Когда Мирон Игнатьевич и Семен пришли из балагана к вечернему чаю, Петр Матвеевич молча подал Мирону Игнатьевичу составленное им условие.
— Учись, Семка, у дяди, поколь жив он! — с улыбкой обратился Мирон Игнатьевич к Семену после прочтения условия. — С энтакой наукой большие палаты наживешь… бо-ольшие!

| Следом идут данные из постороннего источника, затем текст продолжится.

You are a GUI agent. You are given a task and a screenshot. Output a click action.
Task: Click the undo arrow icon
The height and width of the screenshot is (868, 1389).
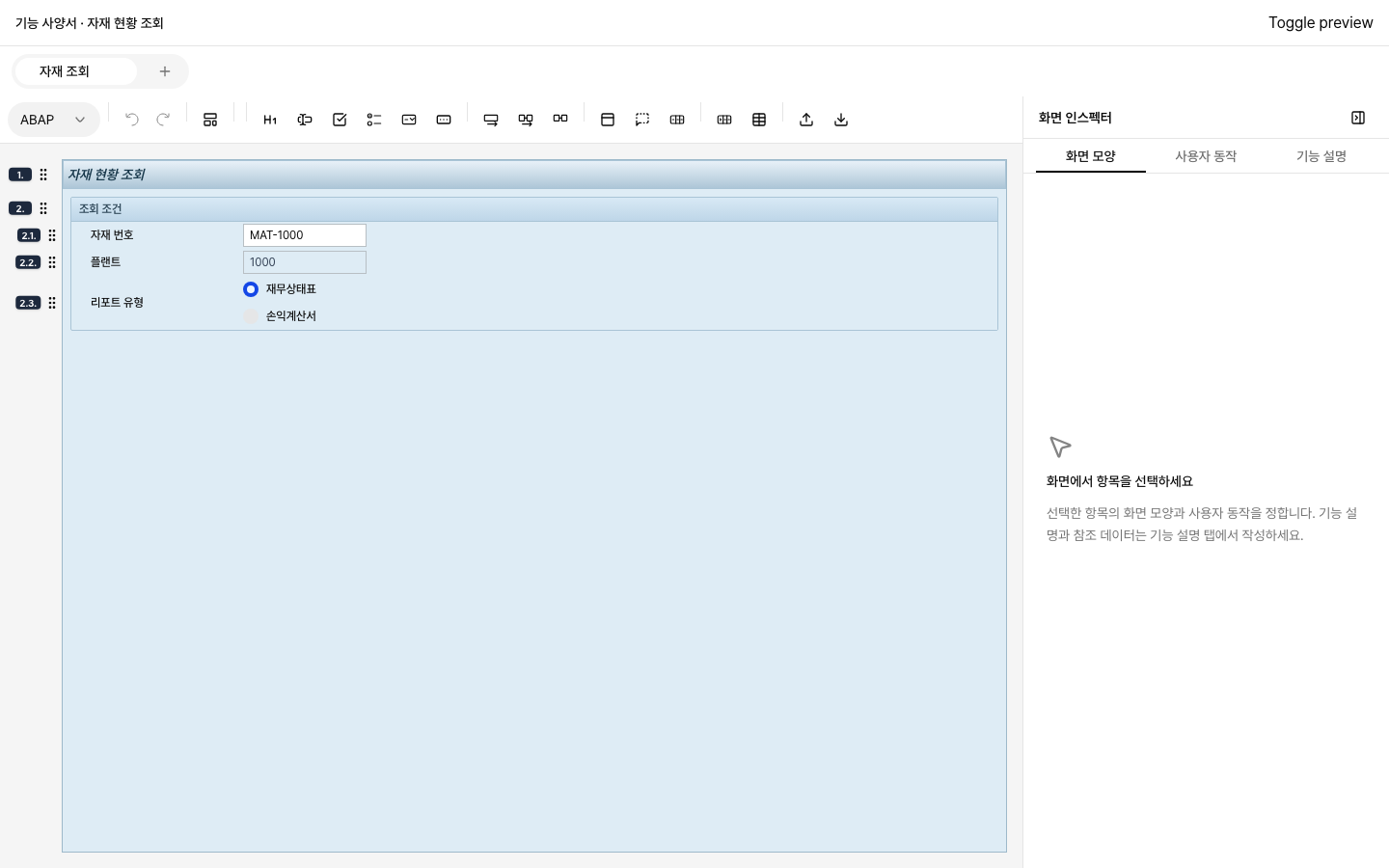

Лицо Петра Матвеевича дышало горделивым довольством. Лучшей похвалы для него и не могло быть.
-
Наступил и день открытия ярмарки. После молебствия на площади и водосвятья раскрылись балаганы, показав сложенные в них богатства. На иных взвились флаги, и густые толпы народа, одетого по-праздничному, рассыпались по рядам. И каких только костюмов не мелькало в этих шумно волнующихся массах: и теплая без разреза малица, [6] Оленья шуба с двойным мехом снаружи и внутри. (Прим. автора.)
с такою же шапкой и сапогами — остроумное изобретение остяка, — и белые малки, [7] Оленья шуба с одним мехом внутри. (Прим. автора.)
узорно вышитые цветною шерстью на спине и на полах, и овчинные тулупы, одетые вверх мехом, и суконные зипуны. Матерчатые, ярких цветов кацавеи на женщинах и шубки, опоясанные алыми кушаками, еще более разнообразили эту и без того пестреющую всевозможными оттенками картину, обливаемую яркими солнечными лучами. Неумолкаемо несшийся говор и хохот, иногда покрываемый резким визгом скрипки или гармоники, звон колокольцев и бубенчиков на лихих тройках, заложенных в розвальни, с гиком носившихся по улицам, хоровые песни катавшихся в них девушек и парней, сливаясь в один общий нестройный гул, напоминали скорее прибой волн о прибрежные скалы, чем человеческую речь.